Nick Lydatakis

Manos Kamarianakis, Nick Lydatakis, Antonis Protopsaltis et al.

In this work, we present an integrated geometric framework: "deep- cut" that enables for the first time a user to geometrically and algorithmically cut, tear and drill the surface of a skinned model without prior constraints, layered on top of a custom soft body mesh deformation algorithm. Both layered algorithms in this frame- work yield real-time results and are amenable for mobile Virtual Reality, in order to be utilized in a variety of interactive application scenarios. Our framework dramatically improves real-time user experience and task performance in VR, without pre-calculated or artificially designed cuts, tears, drills or surface deformations via predefined rigged animations, which is the current state-of-the-art in mobile VR. Thus our framework improves user experience on one hand, on the other hand saves both time and costs from expensive, manual, labour-intensive design pre-calculation stages.

Manos Kamarianakis, Nick Lydatakis, George Papagiannakis

In this work, we propose two algorithms that can be applied in the context of a networked virtual environment to efficiently handle the interpolation of displacement data for hand-based VR HMDs. Our algorithms, based on the use of dual-quaternions and multivectors respectively, impact the network consumption rate and are highly effective in scenarios involving multiple users. We illustrate convincing results in a modern game engine and a medical VR collaborative training scenario.
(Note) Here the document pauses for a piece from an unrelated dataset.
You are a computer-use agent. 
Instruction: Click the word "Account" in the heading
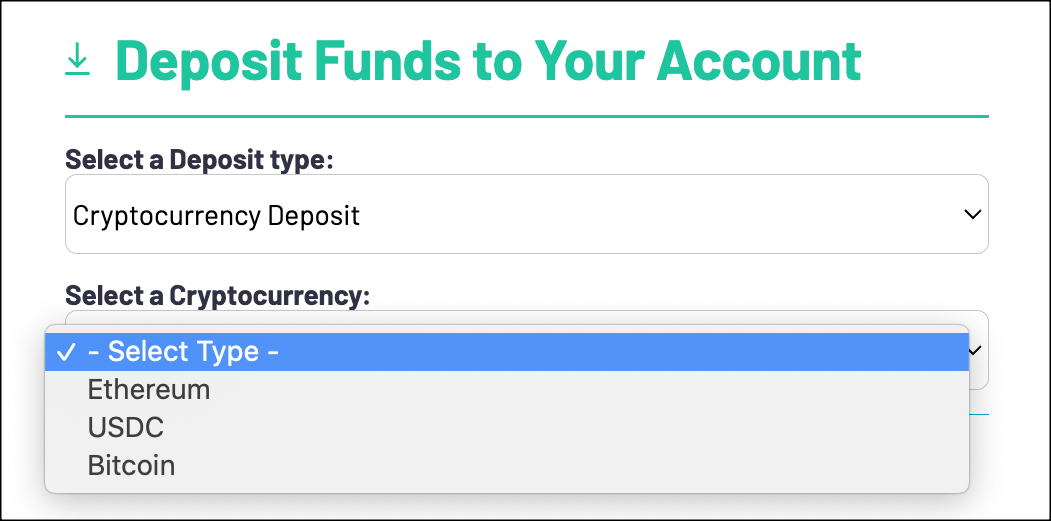pos(759,60)
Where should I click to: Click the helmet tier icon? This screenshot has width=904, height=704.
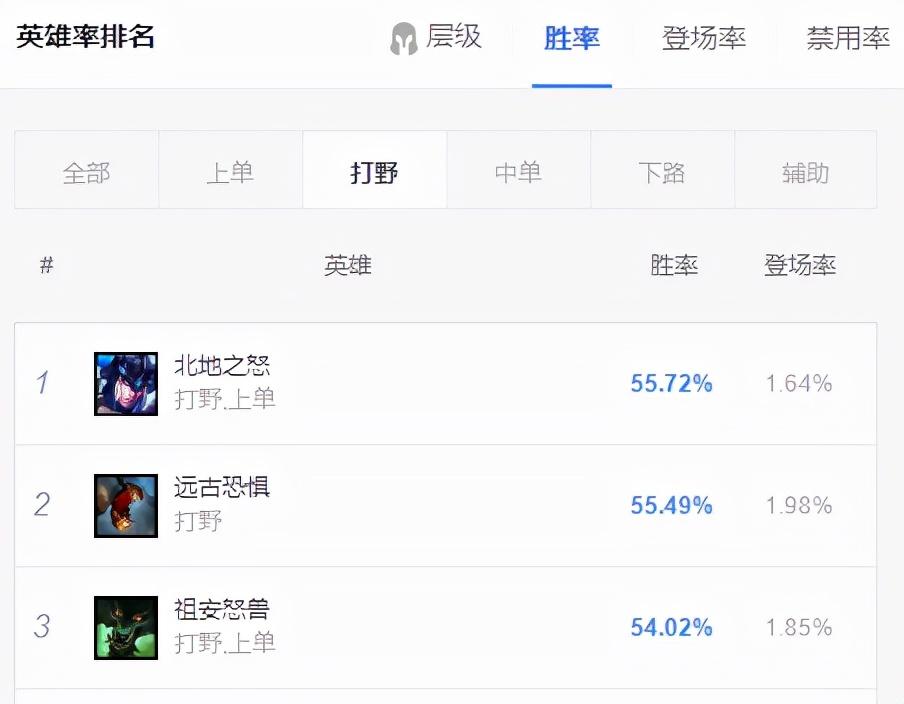coord(404,39)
George Papagiannakis, Paul Zikas, Nick Lydatakis et al.

In this work, we present MAGES 3.0, a novel Virtual Reality (VR)-based authoring SDK platform for accelerated surgical training and assessment. The MAGES Software Development Kit (SDK) allows code-free prototyping of any VR psychomotor simulation of medical operations by medical professionals, who urgently need a tool to solve the issue of outdated medical training. Our platform encapsulates the following novel algorithmic techniques: a) collaborative networking layer with Geometric Algebra (GA) interpolation engine b) supervised machine learning analytics module for real-time recommendations and user profiling c) GA deformable cutting and tearing algorithm d) on-the-go configurable soft body simulation for deformable surfaces.

Efstratios Geronikolakis, Paul Zikas, Steve Kateros et al.
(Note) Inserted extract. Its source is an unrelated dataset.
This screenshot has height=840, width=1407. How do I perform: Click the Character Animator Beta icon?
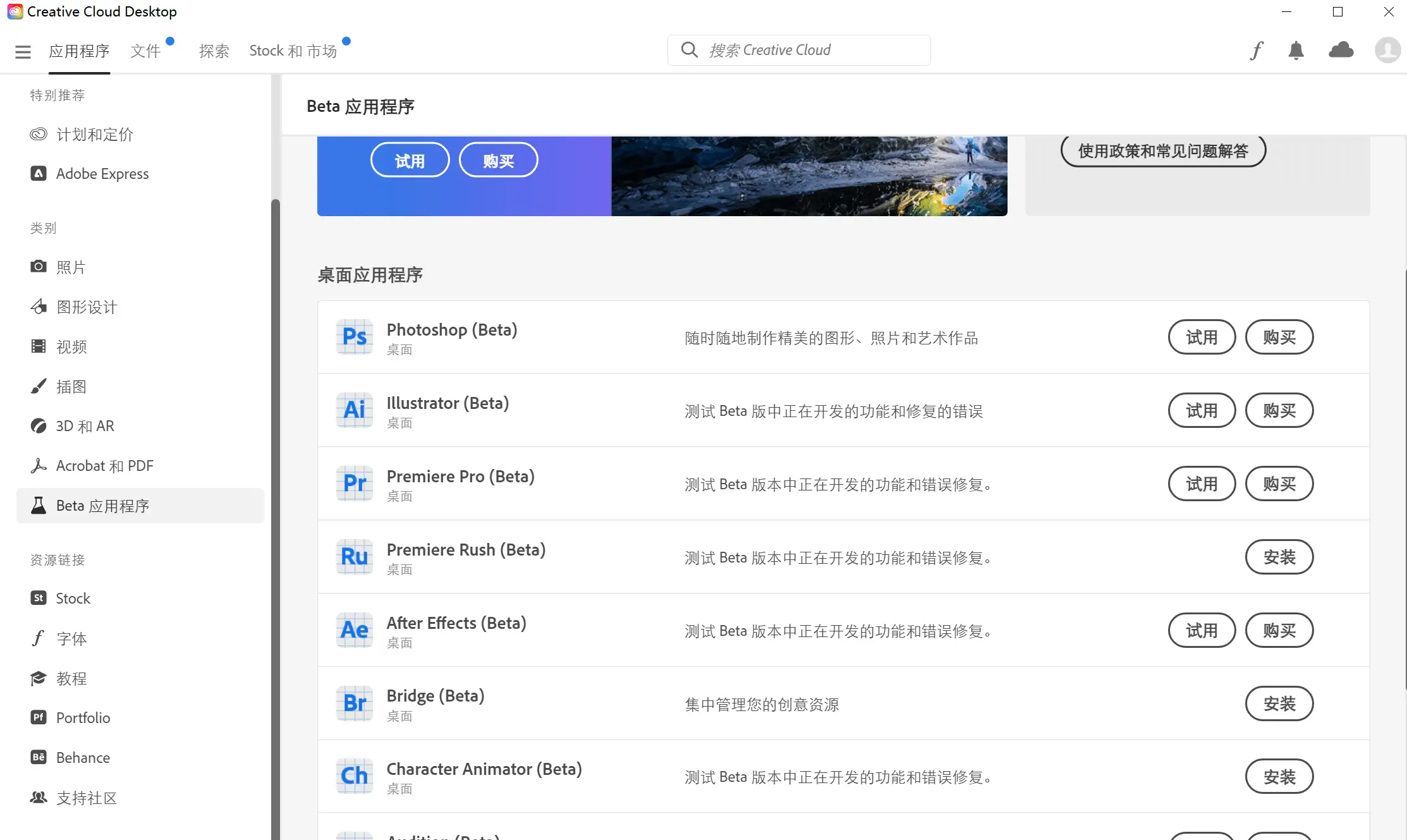coord(353,777)
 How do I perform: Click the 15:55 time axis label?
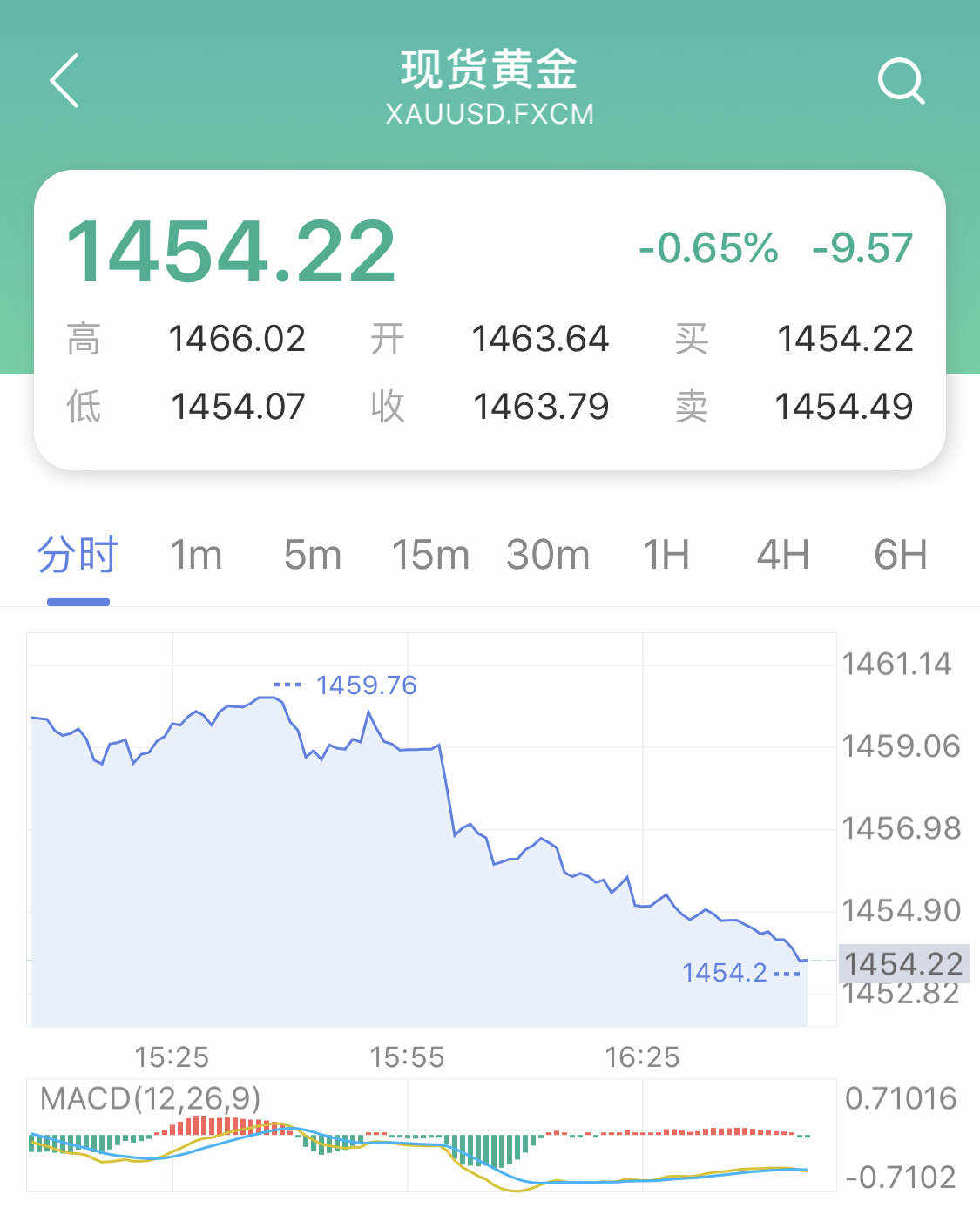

In this work, a new and innovative way of spatial computing that appeared recently in the bibliography called True Augmented Reality (AR), is employed in cultural heritage preservation. This innovation could be adapted by the Virtual Museums of the future to enhance the quality of experience. It emphasises, the fact that a visitor will not be able to tell, at a first glance, if the artefact that he/she is looking at is real or not and it is expected to draw the visitors' interest. True AR is not limited to artefacts but extends even to buildings or life-sized character simulations of statues. It provides the best visual quality possible so that the users will not be able to tell the real objects from the augmented ones. Such applications can be beneficial for future museums, as with True AR, 3D models of various exhibits, monuments, statues, characters and buildings can be reconstructed and presented to the visitors in a realistic and innovative way. We also propose our Virtual Reality Sample application, a True AR playground featuring basic components and tools for generating interactive Virtual Museum applications, alongside a 3D reconstructed character (the priest of Asinou church) facilitating the storyteller of the augmented experience.

Paul Zikas, George Papagiannakis, Nick Lydatakis et al.
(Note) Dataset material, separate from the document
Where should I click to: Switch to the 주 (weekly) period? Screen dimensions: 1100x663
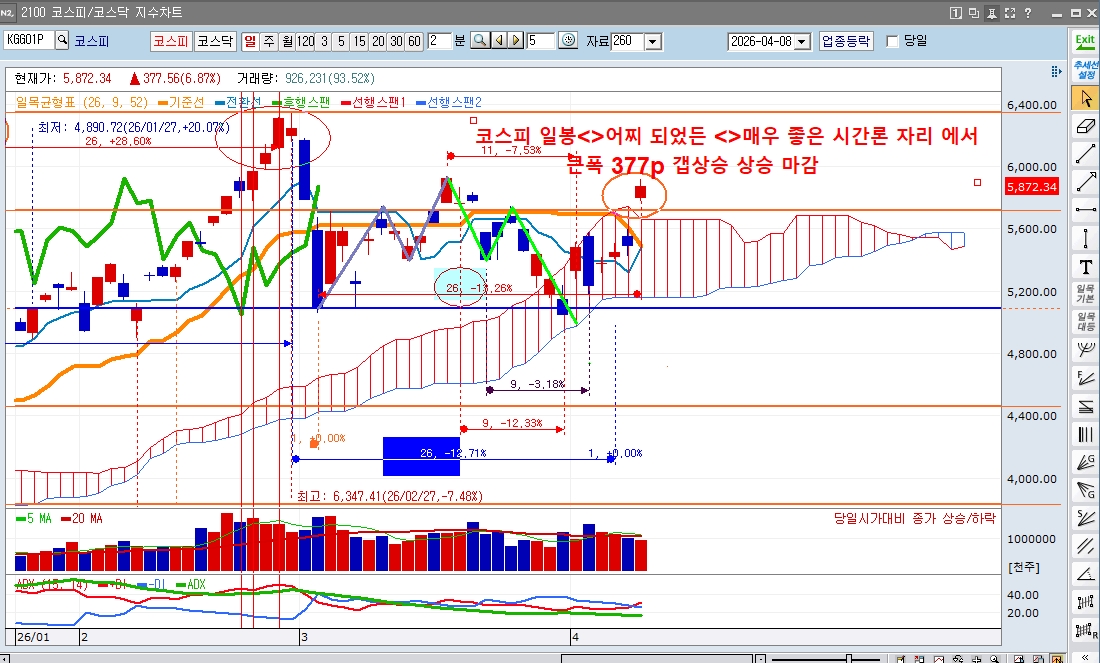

Virtual reality (VR) has re-emerged as a low-cost, highly accessible consumer product, and training on simulators is rapidly becoming standard in many industrial sectors. However, the available systems are either focusing on gaming context, featuring limited capabilities or they support only content creation of virtual environments without any rapid prototyping and modification. In this project, we propose a code-free, visual scripting platform to replicate gamified training scenarios through rapid prototyping and VR software design patterns. We implemented and compared two authoring tools: a) visual scripting and b) VR editor for the rapid reconstruction of VR training scenarios. Our visual scripting module is capable to generate training applications utilizing a node-based scripting system whereas the VR editor gives user/developer the ability to customize and populate new VR training scenarios directly from the virtual environment. We also introduce action prototypes, a new software design pattern suitable to replicate behavioral tasks for VR experiences. In addition, we present the training scenegraph architecture as the main model to represent training scenarios on a modular, dynamic and highly adaptive acyclic graph based on a structured educational curriculum. Finally, a user-based evaluation of the proposed solution indicated that users - regardless of their programming expertise - can effectively use the tools to create and modify training scenarios in VR.